### Aim of the exercise
Sift the material for lines containing "click", and return them.

*** Data under study Section Begins ***

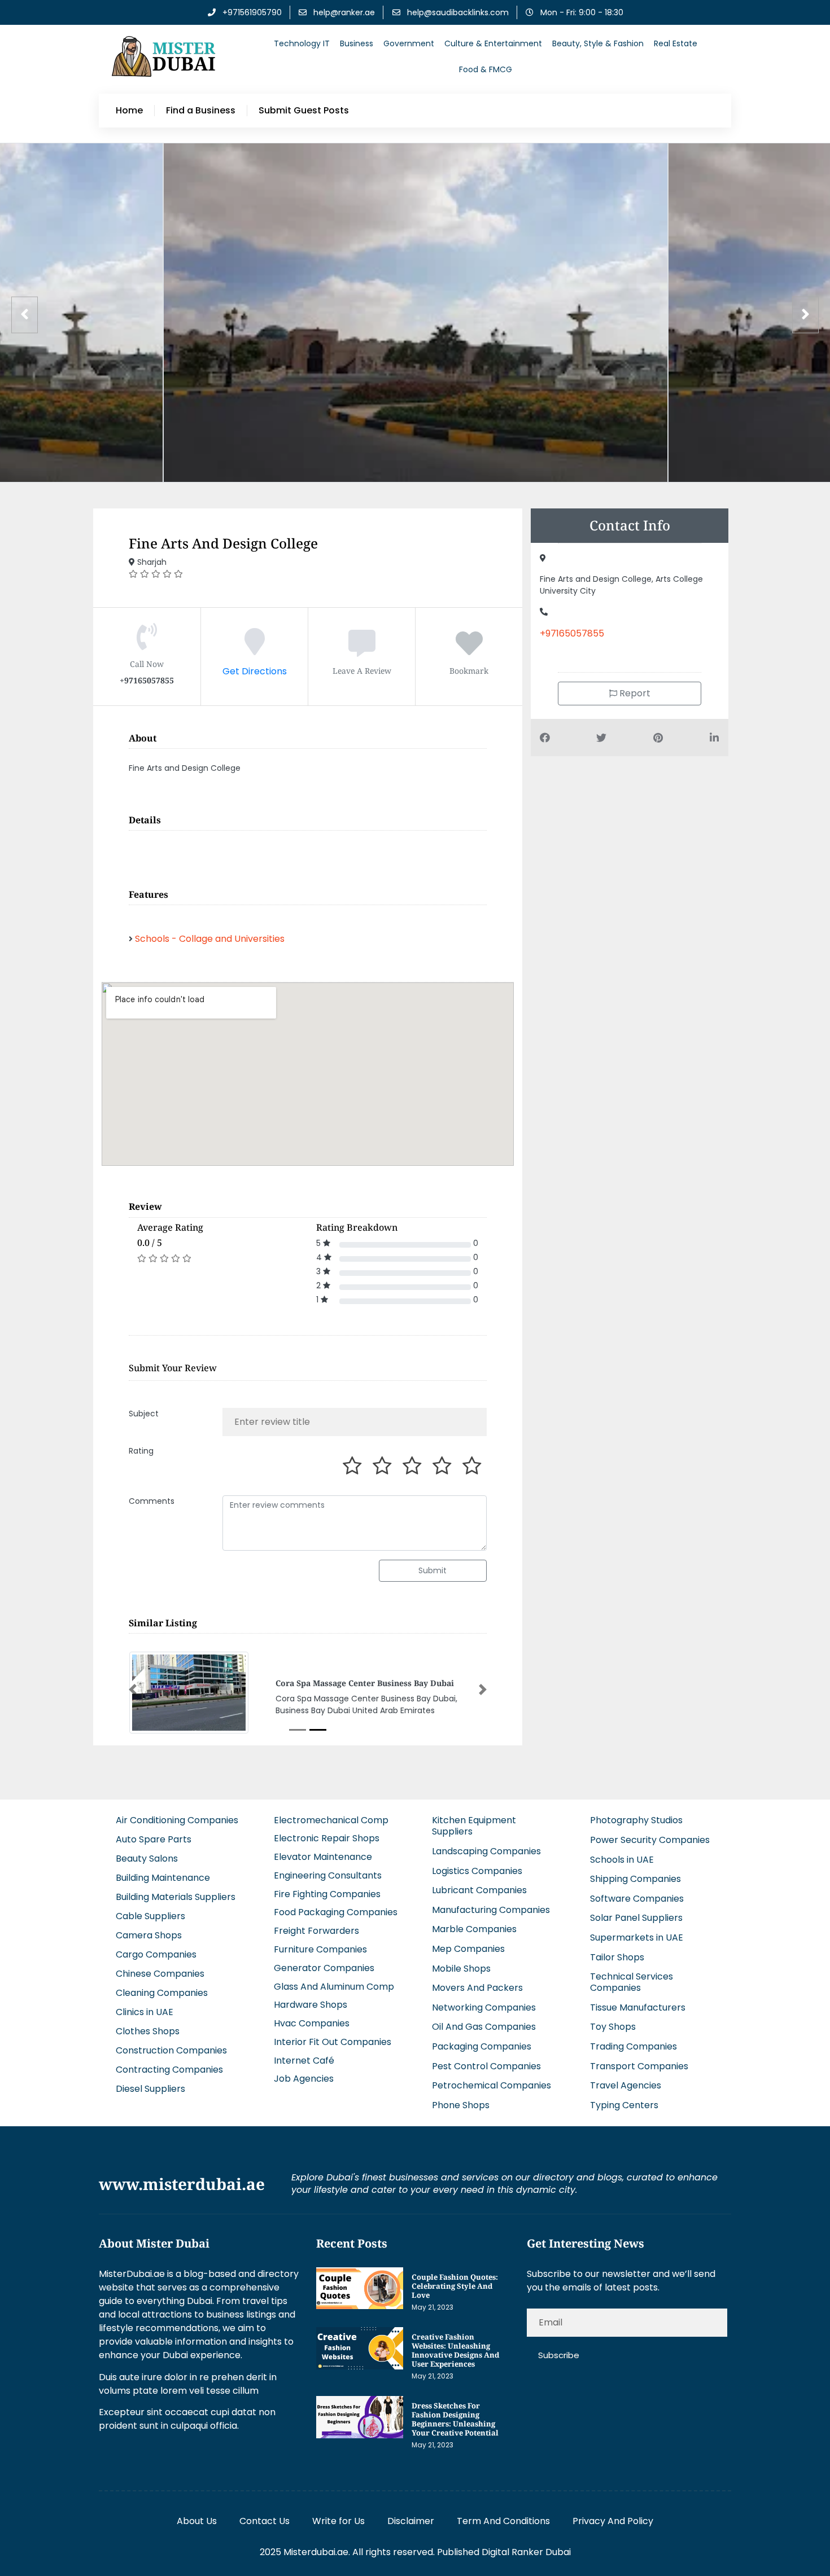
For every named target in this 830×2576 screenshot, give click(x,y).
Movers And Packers (477, 1987)
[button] (133, 1689)
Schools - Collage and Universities (210, 938)
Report (633, 693)
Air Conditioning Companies (177, 1820)
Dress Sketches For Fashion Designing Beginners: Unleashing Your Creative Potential (455, 2419)
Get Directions (254, 671)
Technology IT (302, 43)
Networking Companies (484, 2007)
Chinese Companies (160, 1973)
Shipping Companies (635, 1878)
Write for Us (338, 2520)
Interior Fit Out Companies (332, 2041)
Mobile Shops (461, 1968)
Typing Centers (624, 2105)
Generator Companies (324, 1967)
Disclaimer (410, 2520)
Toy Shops (613, 2026)
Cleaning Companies (162, 1992)
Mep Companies (468, 1948)
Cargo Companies (156, 1954)
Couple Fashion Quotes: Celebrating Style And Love (455, 2286)
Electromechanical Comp (331, 1820)
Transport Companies (639, 2066)
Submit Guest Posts (304, 110)
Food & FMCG (485, 69)
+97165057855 (572, 633)
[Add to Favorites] (469, 650)
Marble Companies (474, 1929)
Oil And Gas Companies (484, 2026)
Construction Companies (171, 2050)
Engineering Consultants (328, 1875)
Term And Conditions (503, 2520)
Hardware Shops (310, 2004)
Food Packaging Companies (335, 1912)
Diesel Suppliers (150, 2088)
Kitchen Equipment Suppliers (474, 1826)
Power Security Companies (650, 1839)
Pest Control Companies (486, 2066)
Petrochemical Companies (491, 2085)
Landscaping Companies (486, 1851)
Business (356, 43)
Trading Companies (633, 2046)
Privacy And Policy (613, 2520)
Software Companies (637, 1898)
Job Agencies (304, 2078)
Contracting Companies (169, 2069)
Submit (432, 1570)
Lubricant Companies (479, 1890)
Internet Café (304, 2060)
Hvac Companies (312, 2023)
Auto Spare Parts (153, 1839)
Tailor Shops (617, 1957)
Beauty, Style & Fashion (598, 43)
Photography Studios (636, 1820)
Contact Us (264, 2520)
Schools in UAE (622, 1859)
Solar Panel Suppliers (636, 1917)
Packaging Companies (481, 2046)
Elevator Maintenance (323, 1856)
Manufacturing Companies (491, 1909)
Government (408, 43)
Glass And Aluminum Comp (334, 1986)
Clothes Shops (148, 2031)
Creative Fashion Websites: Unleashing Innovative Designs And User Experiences (455, 2350)
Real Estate (675, 43)
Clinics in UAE (144, 2011)
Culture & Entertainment (493, 43)
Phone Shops (461, 2105)
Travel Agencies (625, 2085)
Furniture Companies (320, 1949)
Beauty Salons (147, 1858)
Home (129, 110)
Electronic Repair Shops (326, 1838)
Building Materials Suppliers (175, 1896)
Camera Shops (149, 1935)
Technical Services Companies (631, 1982)
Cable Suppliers (150, 1916)
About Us (197, 2520)
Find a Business (200, 110)
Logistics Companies (477, 1870)
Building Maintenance (163, 1877)
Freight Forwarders (316, 1930)
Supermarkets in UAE (636, 1937)
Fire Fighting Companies (327, 1894)
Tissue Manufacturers (637, 2007)
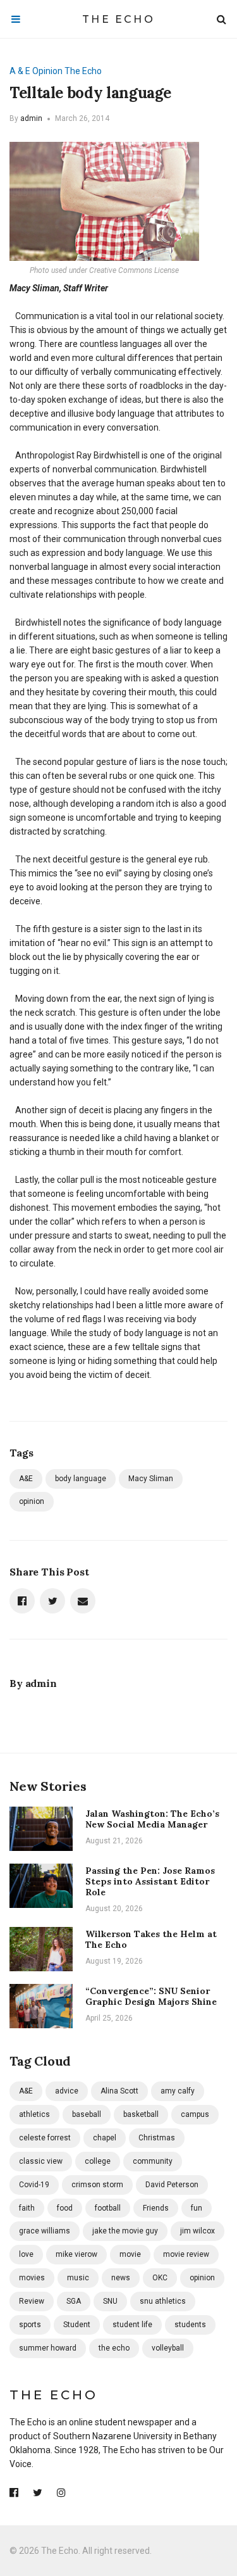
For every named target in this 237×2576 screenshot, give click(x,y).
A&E (26, 1478)
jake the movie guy (125, 2230)
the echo (114, 2348)
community (153, 2161)
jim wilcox (197, 2230)
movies (32, 2277)
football (108, 2208)
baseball (86, 2114)
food (65, 2208)
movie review (186, 2254)
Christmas (156, 2137)
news (120, 2277)
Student (76, 2324)
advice (66, 2091)
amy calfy (178, 2091)
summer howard (47, 2348)
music (78, 2277)
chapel (104, 2137)
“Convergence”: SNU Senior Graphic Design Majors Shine (151, 1996)
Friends (156, 2208)
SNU (110, 2301)
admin (31, 118)
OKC (159, 2277)
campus (195, 2114)
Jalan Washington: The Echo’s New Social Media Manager (152, 1819)
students (190, 2324)
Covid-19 (34, 2184)
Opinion (47, 71)
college (98, 2161)
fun (196, 2208)
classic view (41, 2161)
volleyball (168, 2348)
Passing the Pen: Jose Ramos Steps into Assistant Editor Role (150, 1881)
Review (31, 2301)
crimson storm (97, 2184)
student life (132, 2324)
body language (80, 1478)
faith (27, 2208)
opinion (31, 1501)
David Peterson (171, 2184)
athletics (34, 2114)
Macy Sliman (150, 1478)
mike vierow (76, 2254)
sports (30, 2324)
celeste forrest (45, 2137)
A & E (19, 71)
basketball (141, 2114)
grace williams (44, 2230)
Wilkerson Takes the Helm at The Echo (151, 1939)
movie (130, 2254)
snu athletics (163, 2301)
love (26, 2254)
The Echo (118, 19)
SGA (73, 2301)
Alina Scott (119, 2091)
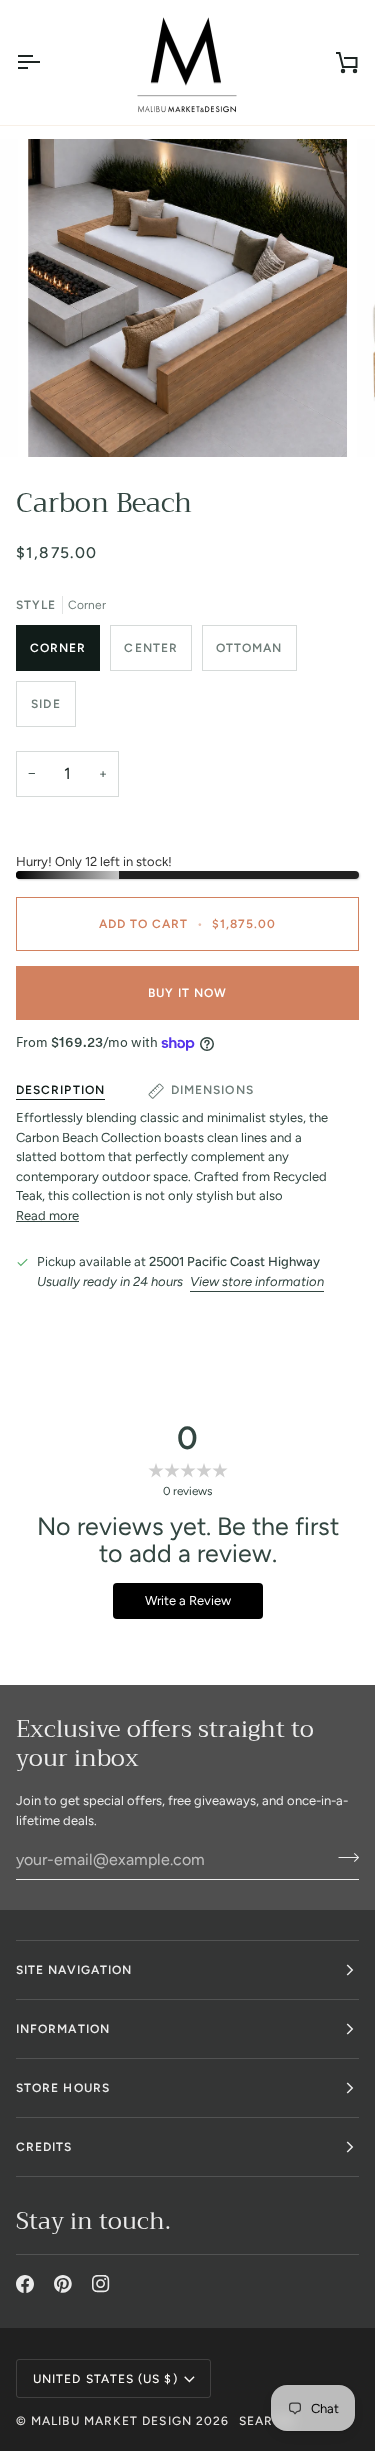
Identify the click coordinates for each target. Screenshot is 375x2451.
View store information (257, 1281)
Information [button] (63, 2029)
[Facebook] (25, 2284)
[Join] (342, 1857)
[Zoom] (65, 419)
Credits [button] (44, 2147)
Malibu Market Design (111, 2421)
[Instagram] (101, 2284)
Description (60, 1090)
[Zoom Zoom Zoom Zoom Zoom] (187, 298)
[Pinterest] (63, 2284)
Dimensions (212, 1090)
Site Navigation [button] (74, 1970)
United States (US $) (105, 2379)
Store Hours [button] (63, 2088)
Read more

*** Data under study Section Ends ***

### Answer to this problem
For every named target in this 830×2576 screenshot, give click(x,y).
For every named target in this 237×2576 screenshot, give click(x,y).
Identify the click coordinates for each target. Screenshot is 375x2451.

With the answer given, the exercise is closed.